4. Plate streaking with inoculum from another plate: Repeat the above steps of plate streaking, except that the inoculum is taken from another Petri dish.
   • Find a single colony on the original agar plate that is located nearby Line D and is physically isolated from all other colonies on the same plate. This colony is homogeneous in the sense that all the cells degenerate from the same parent. Thus, this can be considered as a pure culture.
   • Flame the loop and lift a minute amount of culture from the original plate. Remember that one need not see the colony of organisms on his loop to prove that that the microorganisms are indeed there. There is already too much if one can see the culture on the inoculation loop.
   • Transfer the cells in the loop to a new agar plate by following the same set of steps involved in streaking a plate as before. Incubate the inoculated plate.

Discussions

Uninoculated agar plates may stacked and stored upside down in a refrigerator for about 3 months if not used immediately. The inverted position ensures that water does not condense on the bottom of the cover plate and retards the loss of moisture. An inoculated agar plate is also incubated and stored upside down to retain moisture. In addition, the water condensate can act as a medium for transport of cells from one location on an agar plate to another. The slants may be stored in a refrigerator for over a year if culture tubes with screw caps are used.

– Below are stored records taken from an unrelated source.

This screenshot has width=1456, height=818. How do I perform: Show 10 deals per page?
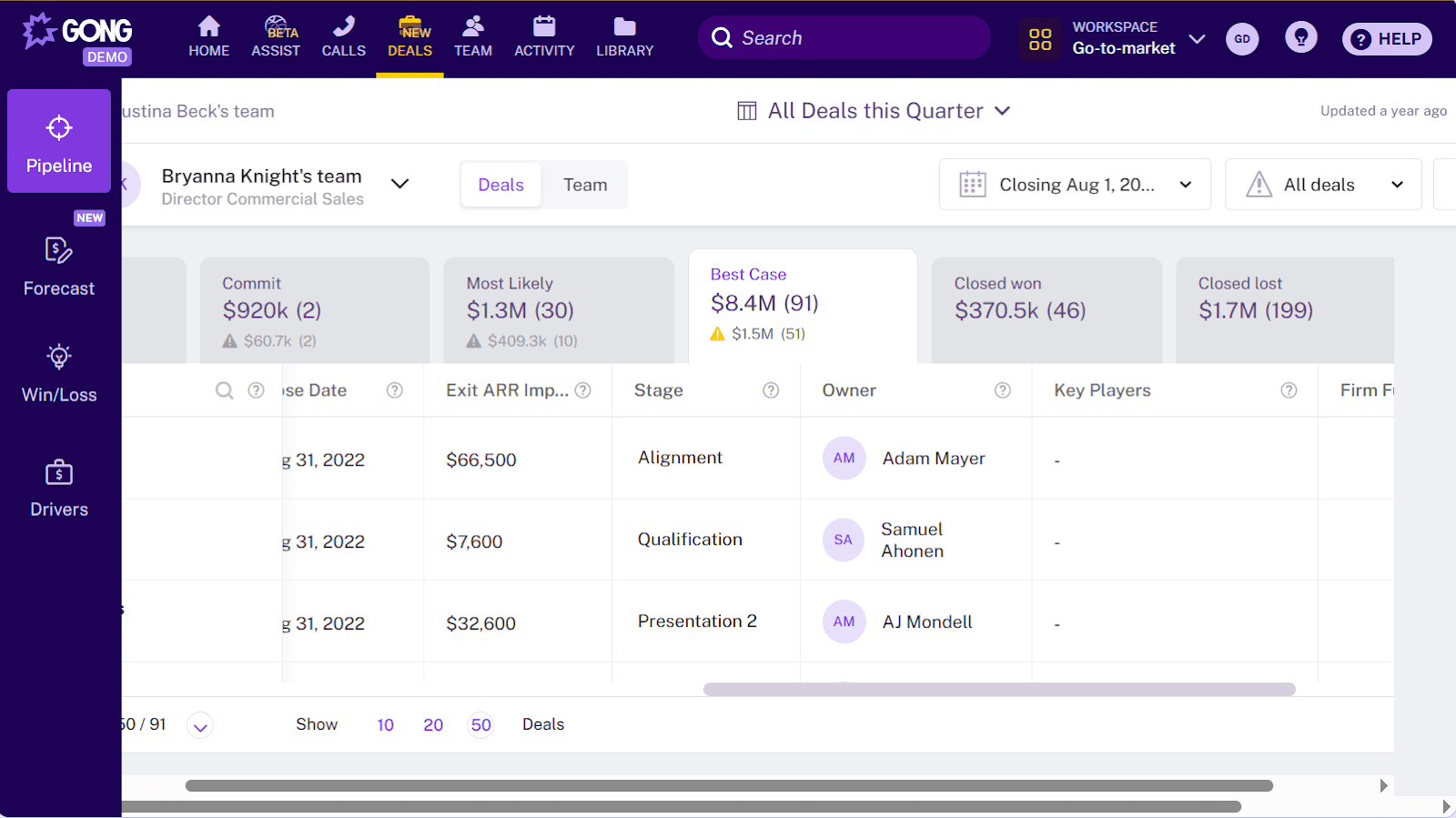[385, 725]
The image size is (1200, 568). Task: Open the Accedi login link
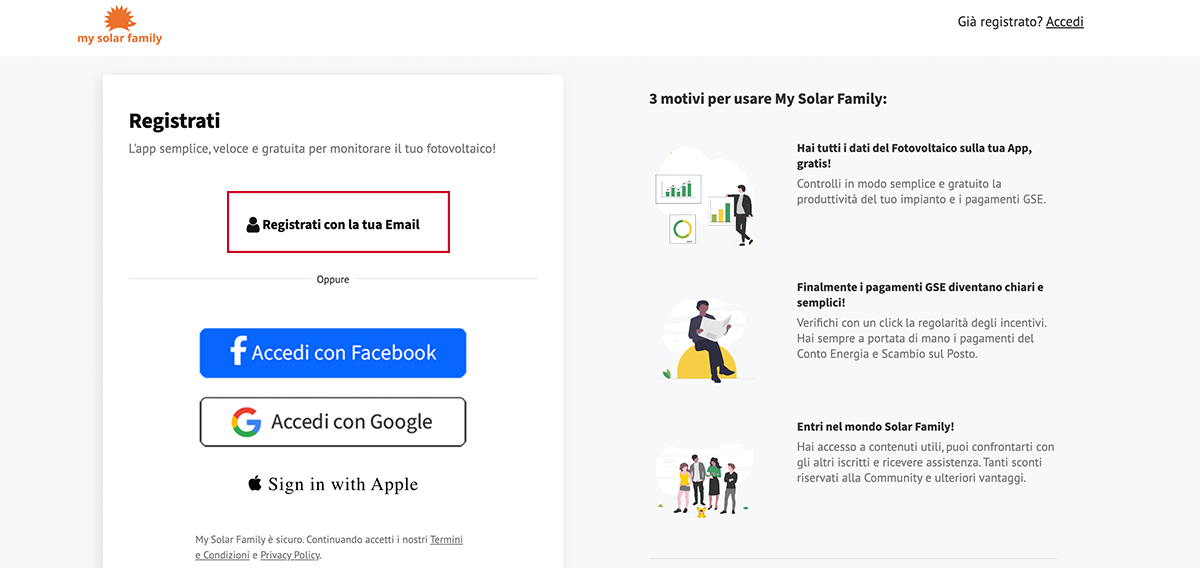tap(1065, 21)
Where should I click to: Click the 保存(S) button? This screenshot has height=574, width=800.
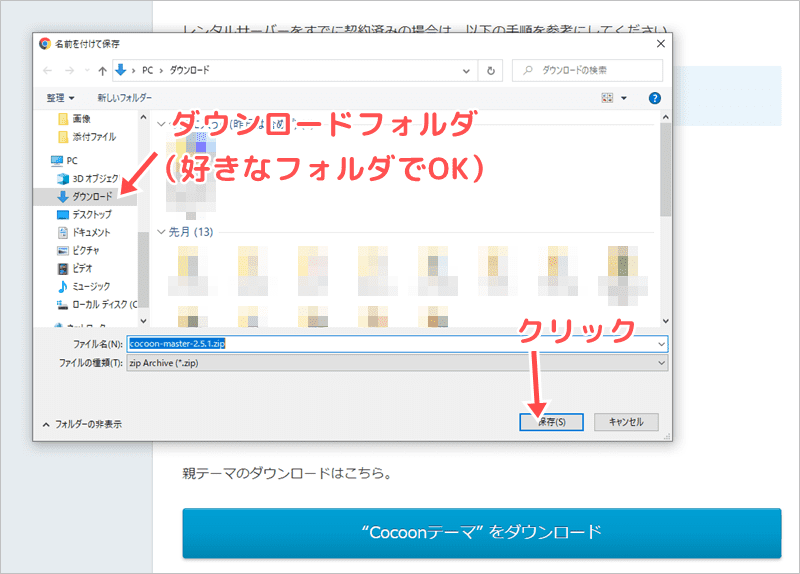[x=551, y=422]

Incubation of the inoculated plates should last for about 48 hours. They are stored in a refrigerator, and the culture can stay viable for over one month in agar plates or for one year in sealed slants. Prolonged storage of the plates in the incubator dries up the agar and kills the culture. The severe loss of moisture can be visually detected by the appearance of macroscopic cracks that develop in the agar plate.

The used agar plates and other biological wastes should be autoclaved in a pan to destroy all biological activities before being disposed.

Questions

1. Why is the agar in test tubes allowed to solidify in a slanted position?
2. During the preparation of an streak plate, why flame the loop between different sets of strokes?